Casanova Vol. 1: Luxuria

Written by Matt Fraction
Art by Gabriel Bá

Back in 2006, when Casanova was first published by Image, I'd not heard of Matt Fraction (actually, I think I'd heard of Last of the Independents, but hadn't read it yet), or Gabriel Bá.  My interest in the book was purely economical - it was published in the same 'slimline' format as the brilliant Fell, and cost less than other books on the stand.  Add to that the fact that it had a very nice cover, and I thought I'd give it a try.

That first issue blew me away.  I was hooked by the frenetic, totally unpredictable writing, and loved Bá's minimalist art.  In sixteen pages, these guys packed in more story than Brian Michael Bendis can with a six-issue arc.  And man, was it good.
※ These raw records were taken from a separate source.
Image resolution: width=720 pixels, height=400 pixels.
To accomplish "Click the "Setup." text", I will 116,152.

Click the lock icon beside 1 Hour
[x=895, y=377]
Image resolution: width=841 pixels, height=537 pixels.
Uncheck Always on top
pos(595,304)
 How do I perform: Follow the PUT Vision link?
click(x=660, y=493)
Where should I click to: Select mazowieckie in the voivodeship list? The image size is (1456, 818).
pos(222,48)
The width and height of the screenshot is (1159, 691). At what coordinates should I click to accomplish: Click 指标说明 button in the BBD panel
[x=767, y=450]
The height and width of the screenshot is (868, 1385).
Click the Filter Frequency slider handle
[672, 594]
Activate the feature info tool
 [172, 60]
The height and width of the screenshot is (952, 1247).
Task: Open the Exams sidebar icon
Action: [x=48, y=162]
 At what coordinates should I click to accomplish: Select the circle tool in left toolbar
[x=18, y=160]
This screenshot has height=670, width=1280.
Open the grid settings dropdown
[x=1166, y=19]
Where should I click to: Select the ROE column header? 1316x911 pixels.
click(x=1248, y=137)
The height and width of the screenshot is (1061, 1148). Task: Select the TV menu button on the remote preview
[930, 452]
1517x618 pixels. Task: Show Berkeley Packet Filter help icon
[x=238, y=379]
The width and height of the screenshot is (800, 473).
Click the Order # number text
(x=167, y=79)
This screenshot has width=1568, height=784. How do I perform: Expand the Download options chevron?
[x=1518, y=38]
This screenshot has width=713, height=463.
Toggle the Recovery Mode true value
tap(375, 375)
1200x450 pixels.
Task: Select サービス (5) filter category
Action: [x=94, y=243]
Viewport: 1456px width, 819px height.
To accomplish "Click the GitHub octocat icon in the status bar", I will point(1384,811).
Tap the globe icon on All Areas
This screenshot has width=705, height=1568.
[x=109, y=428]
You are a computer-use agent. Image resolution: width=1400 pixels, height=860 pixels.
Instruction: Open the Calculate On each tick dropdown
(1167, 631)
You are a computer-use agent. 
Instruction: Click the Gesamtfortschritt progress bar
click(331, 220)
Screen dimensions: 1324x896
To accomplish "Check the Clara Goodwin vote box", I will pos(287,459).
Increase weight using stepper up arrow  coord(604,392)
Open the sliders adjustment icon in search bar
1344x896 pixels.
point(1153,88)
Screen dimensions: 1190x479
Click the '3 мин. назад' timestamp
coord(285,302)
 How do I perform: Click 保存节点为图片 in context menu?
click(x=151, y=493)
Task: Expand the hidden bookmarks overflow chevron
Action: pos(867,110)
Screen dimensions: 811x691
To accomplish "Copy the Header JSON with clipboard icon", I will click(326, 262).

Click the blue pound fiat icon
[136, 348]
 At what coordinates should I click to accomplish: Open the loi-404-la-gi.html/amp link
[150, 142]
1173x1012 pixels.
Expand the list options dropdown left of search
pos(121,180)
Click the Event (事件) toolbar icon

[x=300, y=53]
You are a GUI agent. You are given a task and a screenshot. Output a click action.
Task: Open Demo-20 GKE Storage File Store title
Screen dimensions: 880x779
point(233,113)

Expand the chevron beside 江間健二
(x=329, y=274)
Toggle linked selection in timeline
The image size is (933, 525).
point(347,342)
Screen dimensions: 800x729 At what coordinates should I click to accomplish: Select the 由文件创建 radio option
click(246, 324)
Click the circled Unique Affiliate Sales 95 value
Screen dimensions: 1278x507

Basically, Casanova Quinn is a thief and scoundrel who gets lifted out of his home dimension by Newman Xeno, the leader of the criminal organization WASTE (acronyms are important here).  Now he is to take the place of this new world's good Casanova, meaning that he is the favourite child of his father, the director of EMPIRE (picture SHIELD, but more powerful).  Cass is working as a double agent for Newman, and trying to run his own gig through insane mission that involve an orgone-saturated town, sex robots, a meditating performance artist, an extra-dimensional island populated with doctorate-level savages, and more triple-agents than you can ever expect.

Fraction fills each page with insane ideas, and Bá more than rises to any challenge he gives him.  Since this comic originally came out, Marvel has had it re-coloured and re-printed in this new edition.  The third volume, which is of all new material, begins publication next week as a four-issue monthly, so I figured it was time to reread this series and get myself caught back up in the twisted world of the Quinn family.  I'm really glad I did, as I'd forgotten how great it is.

I would easily point to this book as Matt Fraction's best, and hope that even a small portion (I didn't want to use the word 'fraction') of the people who are reading and perhaps even enjoying Fear Itself, The Mighty Thor, or Invincible Iron Man (the only thing on this list that is good) give this series a shot.  As good as Bá is on this book, it of course does not compare to his more recent work, such as Daytrippers.